_Dataset content_
※ ※ ※

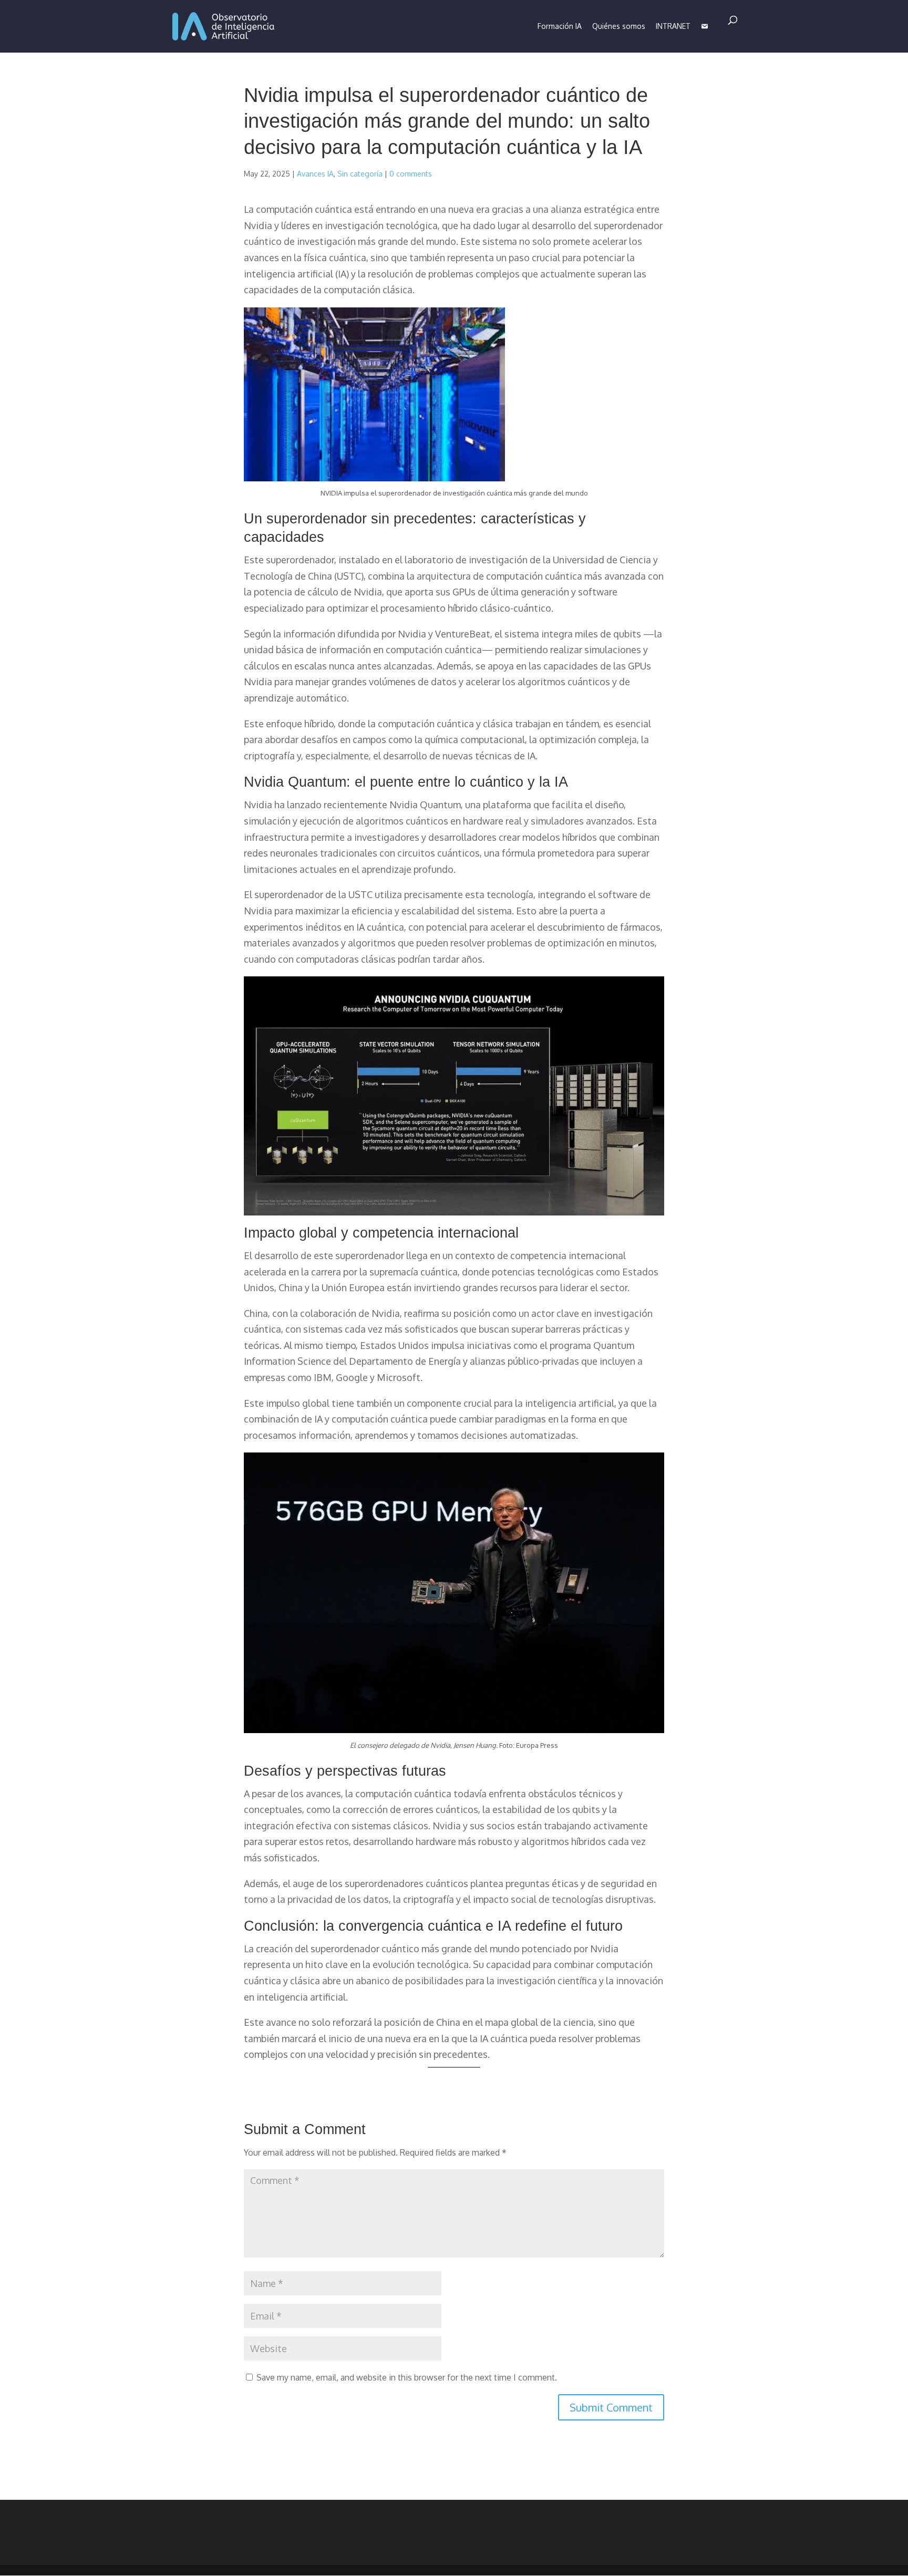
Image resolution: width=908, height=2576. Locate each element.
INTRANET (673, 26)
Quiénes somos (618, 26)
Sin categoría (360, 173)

※ ※ ※

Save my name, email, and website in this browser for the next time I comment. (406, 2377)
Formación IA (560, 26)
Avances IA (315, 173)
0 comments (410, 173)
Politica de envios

※ ※ ※

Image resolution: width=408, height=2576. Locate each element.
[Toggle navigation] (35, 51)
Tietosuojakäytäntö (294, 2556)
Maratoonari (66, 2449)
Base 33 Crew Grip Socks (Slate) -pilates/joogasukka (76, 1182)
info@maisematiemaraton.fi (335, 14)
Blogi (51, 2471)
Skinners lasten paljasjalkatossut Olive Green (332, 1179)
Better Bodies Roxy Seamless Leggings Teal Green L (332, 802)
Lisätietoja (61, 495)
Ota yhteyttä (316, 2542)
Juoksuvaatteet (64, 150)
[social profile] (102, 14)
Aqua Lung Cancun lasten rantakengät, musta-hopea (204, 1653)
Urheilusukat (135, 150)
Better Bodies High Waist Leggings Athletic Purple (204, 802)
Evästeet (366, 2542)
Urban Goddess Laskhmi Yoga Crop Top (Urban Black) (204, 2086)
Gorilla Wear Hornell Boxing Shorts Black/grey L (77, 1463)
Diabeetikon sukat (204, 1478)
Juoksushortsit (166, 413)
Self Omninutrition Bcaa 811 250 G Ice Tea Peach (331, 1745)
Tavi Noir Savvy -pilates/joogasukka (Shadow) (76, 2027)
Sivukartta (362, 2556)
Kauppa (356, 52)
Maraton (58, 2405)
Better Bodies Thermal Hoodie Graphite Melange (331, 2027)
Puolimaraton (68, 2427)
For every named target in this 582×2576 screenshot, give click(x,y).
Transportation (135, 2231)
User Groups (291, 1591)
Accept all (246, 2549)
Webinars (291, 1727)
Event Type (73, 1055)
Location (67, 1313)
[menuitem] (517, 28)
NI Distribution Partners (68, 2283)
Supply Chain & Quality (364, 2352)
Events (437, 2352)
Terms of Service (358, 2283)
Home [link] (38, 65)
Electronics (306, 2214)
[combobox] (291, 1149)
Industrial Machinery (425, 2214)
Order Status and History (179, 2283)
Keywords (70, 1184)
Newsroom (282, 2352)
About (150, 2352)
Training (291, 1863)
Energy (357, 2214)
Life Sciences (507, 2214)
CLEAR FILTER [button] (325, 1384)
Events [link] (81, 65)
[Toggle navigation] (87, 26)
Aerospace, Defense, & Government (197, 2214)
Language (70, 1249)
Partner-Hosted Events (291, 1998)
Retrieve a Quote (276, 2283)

※ ※ ※

_Your instructions_
In the entries above, find the line with "Self Omninutrition Bcaa" and the line with "Retrieve a Quote (276, 2283)", then set down exactly those two and every line between them, nothing else.

_Response to the task_
Self Omninutrition Bcaa 811 250 G Ice Tea Peach (331, 1745)
Tavi Noir Savvy -pilates/joogasukka (Shadow) (76, 2027)
Sivukartta (362, 2556)
Kauppa (356, 52)
Maraton (58, 2405)
Better Bodies Thermal Hoodie Graphite Melange (331, 2027)
Puolimaraton (68, 2427)
For every named target in this 582×2576 screenshot, give click(x,y).
Transportation (135, 2231)
User Groups (291, 1591)
Accept all (246, 2549)
Webinars (291, 1727)
Event Type (73, 1055)
Location (67, 1313)
[menuitem] (517, 28)
NI Distribution Partners (68, 2283)
Supply Chain & Quality (364, 2352)
Events (437, 2352)
Terms of Service (358, 2283)
Home [link] (38, 65)
Electronics (306, 2214)
[combobox] (291, 1149)
Industrial Machinery (425, 2214)
Order Status and History (179, 2283)
Keywords (70, 1184)
Newsroom (282, 2352)
About (150, 2352)
Training (291, 1863)
Energy (357, 2214)
Life Sciences (507, 2214)
CLEAR FILTER [button] (325, 1384)
Events [link] (81, 65)
[Toggle navigation] (87, 26)
Aerospace, Defense, & Government (197, 2214)
Language (70, 1249)
Partner-Hosted Events (291, 1998)
Retrieve a Quote (276, 2283)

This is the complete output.